Mary Costa also impresses in the short amount of time that she speaks and sings in the film.  And although a lot of the Disney novelties, such as the woodland creatures, royal figures such as kings, queens, a prince, princess and fairy godmothers are present in the film, they don’t come off as trite at all.  This film isn’t as visually imaginative as Fantasia, and doesn’t seem to get the love that other Disney films get such as Snow White, Pinocchio, or Dumbo, but in terms of classic Disney fairy tale storytelling, I did and continue to think that Sleeping Beauty is the standard.  This is simply a gorgeous and well-made film.

“Kill da wabbit.  Kill da wabbit.  Kill da WAAAAAABIT…”

The Package

The film has has been digitally restored and just jumps off the screen.  It’s also presented in what’s called Disney Enhanced Home Theatre Mix, in English, French and Spanish Dolby 5.1, with accompanying subtitles available.  There are a ton of special features, and they break down like so:

Disc 1:

There’s a music video by Emily Osment (Haley’s kid sis) singing Once Upon a Dream, modern Disney kid rocker style.  Disney Song Selection is a feature that allows you to jump straight to a musical number in the movie.  There’s also an audio commentary with Pixar honcho John Lasseter, animator Andreas Deja and Leonard Maltin.  Princess Fun Facts are little pop up factoids about the movie. 

“Uh, okay listen, maybe we got off on the wrong foot with that whole ‘evil PMSing sorceress bitch’ crack earlier…”

Grand Canyon
is a a 1958 Disney production by James Algar of a visual representation of Ferde Grofe’s Grand Canyon Suite that won the 1958 Oscar for Best Short Subject.  It’s like a Mutual of Omaha’s Wild Kingdom set to classical music and runs about 29 minutes.  Finally, The Peter Tchaikovsky Story was a Disney production that was the first program to be shown in widescreen and stereo simulcast on TV.  It even features an intro by Walt himself and footage of the upcoming Sleeping Beauty

Disc 2:

This disc has all of the new special features for this 50th anniversary release.  Briar Rose’s Enchanted Dance Game is an interactive game for kids that either teaches the Waltz or does a memory game.  Sleeping Beauty Fun With Language Game is another kid’s game available in English, Spanish or French.  I know this is a game for small children, but this is probably the most annoying feature on the disc as the chick narrating this game does so like its for retards, in a slow, tedious voice.  I could take only about 30 seconds before I almost jumped off my balcony.  Picture Perfect is a quite good 43-minute making of documentary of the film featuring contributions from people who worked on the film, film historians and Mary Costa.  Eyvind Earle: The Man and His Art is an eight-minute piece on animator Earle.

→ **Supplied material**
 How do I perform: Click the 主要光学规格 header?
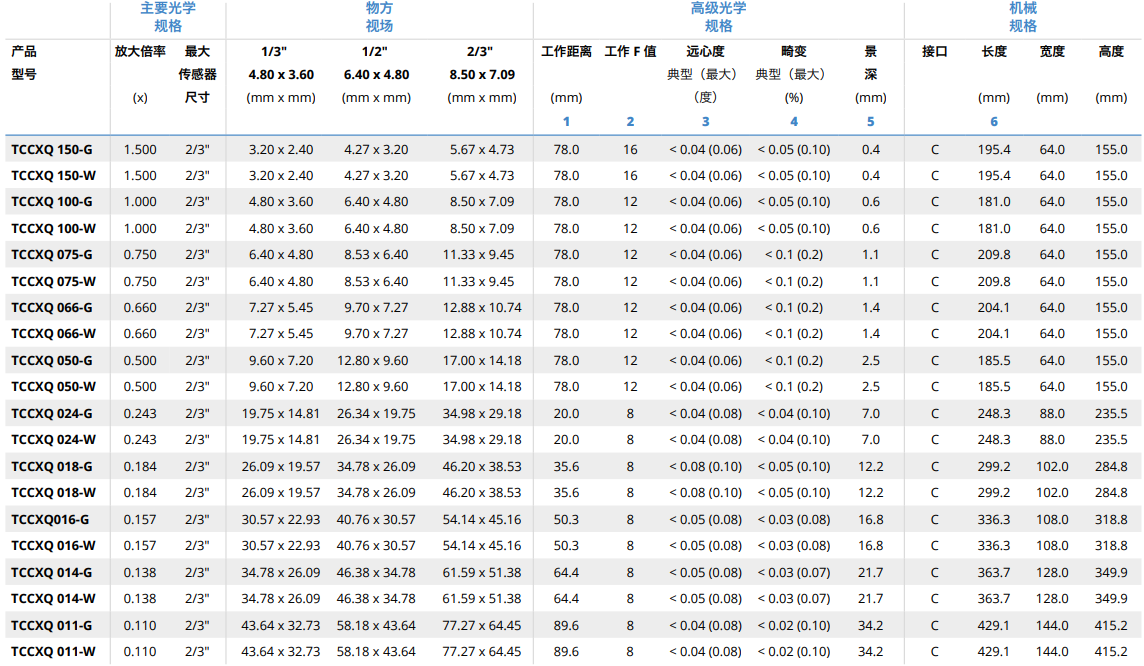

→ **Directive 1**
Using the Sleeping Beauty review, answer the following:
(a) Who provides the audio commentary on Disc 1?
(b) Which award did Grand Canyon win?
(c) How long is the Picture Perfect documentary?
→ **Directive 2**
Decide whether each statement agrees with the Sleeping Beauty review, and quote the words that settle it.
(a) The film is more visually imaginative than Fantasia.
(b) The Sleeping Beauty Fun With Language Game can be played in three languages.
(c) Grand Canyon runs about 45 minutes.
→ **Directive 3**
In the Sleeping Beauty review, recast the paragraph beginning "There’s a music video by Emily Osment" as a list, keeping its main facts.

→ **Output 1**
(a) John Lasseter, Andreas Deja and Leonard Maltin.
(b) The 1958 Oscar for Best Short Subject.
(c) 43 minutes.

→ **Output 2**
(a) No: "This film isn’t as visually imaginative as Fantasia"
(b) Yes: "available in English, Spanish or French"
(c) No: "runs about 29 minutes"

→ **Output 3**
- Music video: Emily Osment, Haley's younger sister, sings Once Upon a Dream in a modern Disney kid rocker style.
- Disney Song Selection: jumps straight to a musical number in the movie.
- Audio commentary: Pixar head John Lasseter, animator Andreas Deja and Leonard Maltin.
- Princess Fun Facts: short pop-up facts about the movie.